* Data provided *
--*--

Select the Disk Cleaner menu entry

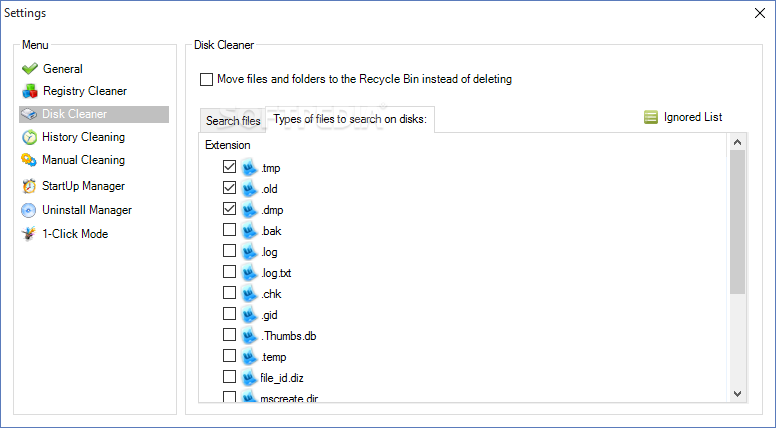[x=94, y=114]
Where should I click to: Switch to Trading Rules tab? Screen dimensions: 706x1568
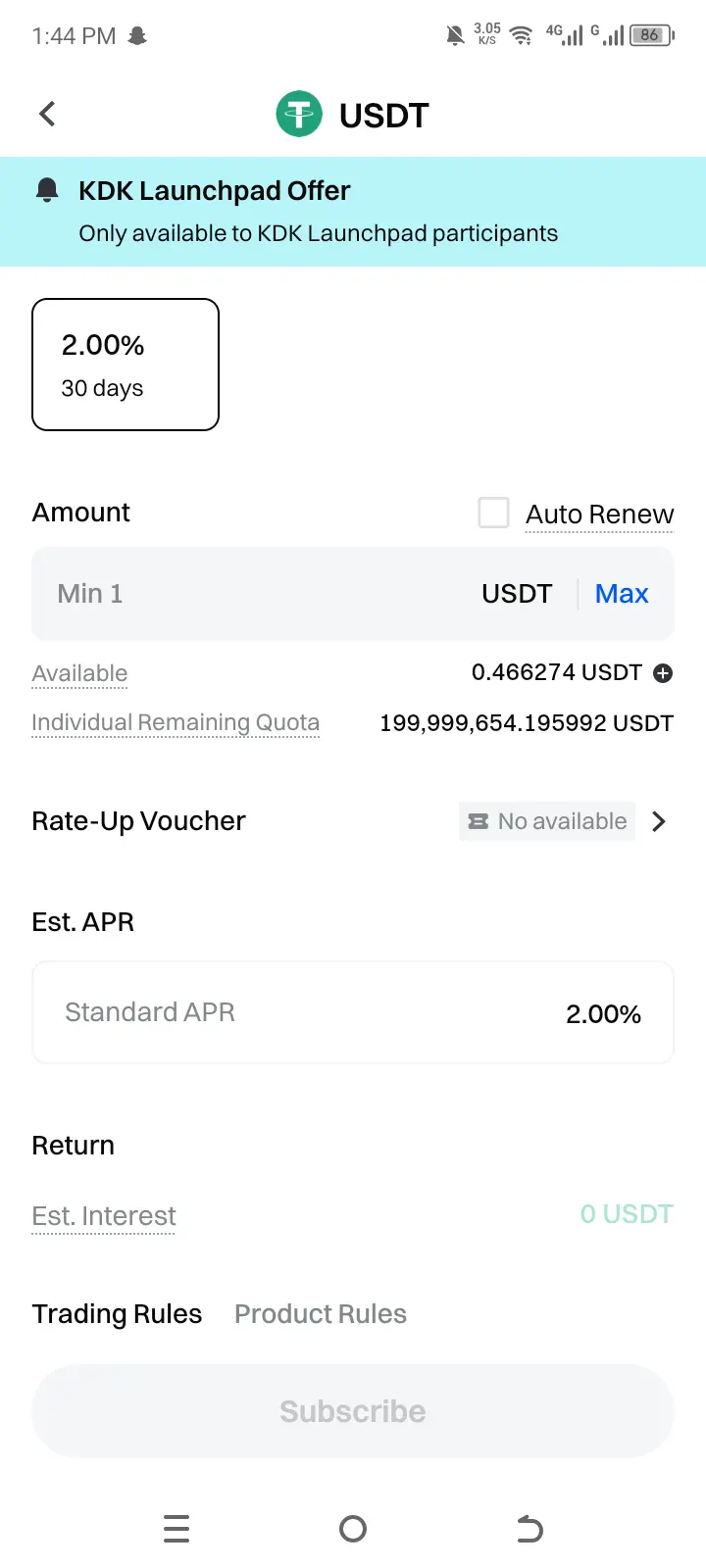(117, 1314)
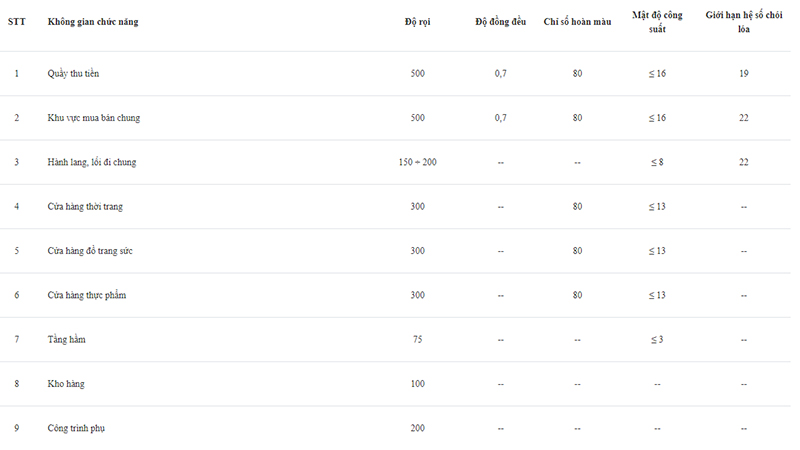Click the Chỉ số hoàn màu header
Screen dimensions: 800x450
click(x=577, y=22)
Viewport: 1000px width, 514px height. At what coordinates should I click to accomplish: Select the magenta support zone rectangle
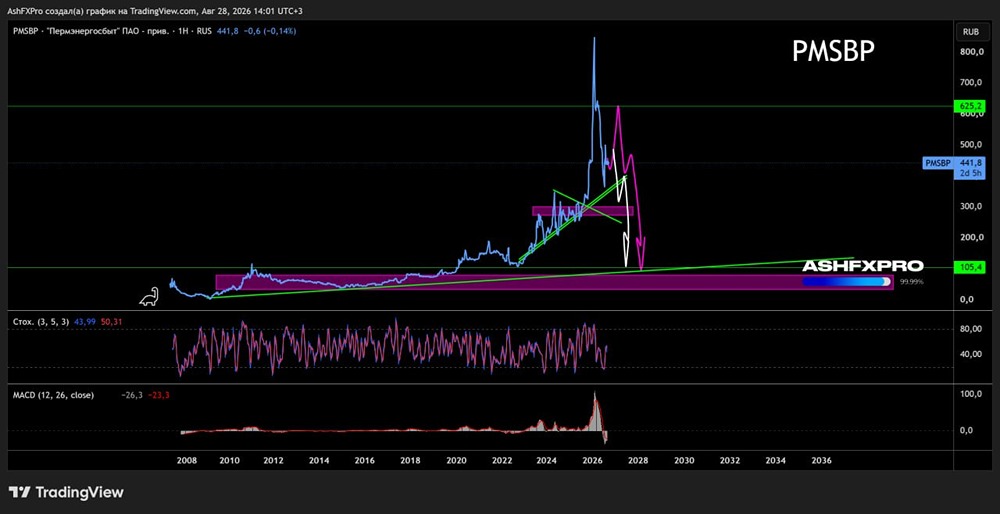pyautogui.click(x=554, y=283)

--*--

* Task objective *
The pictures in the listing above are to be dropped, and everything else reproduced exactly.

* Reply *
Select the Disk Cleaner menu entry

[x=94, y=114]
Where should I click to: Switch to Trading Rules tab? Screen dimensions: 706x1568
(117, 1314)
Click the Chỉ số hoàn màu header
Screen dimensions: 800x450
click(x=577, y=22)
Viewport: 1000px width, 514px height. At what coordinates should I click to accomplish: Select the magenta support zone rectangle
pyautogui.click(x=554, y=283)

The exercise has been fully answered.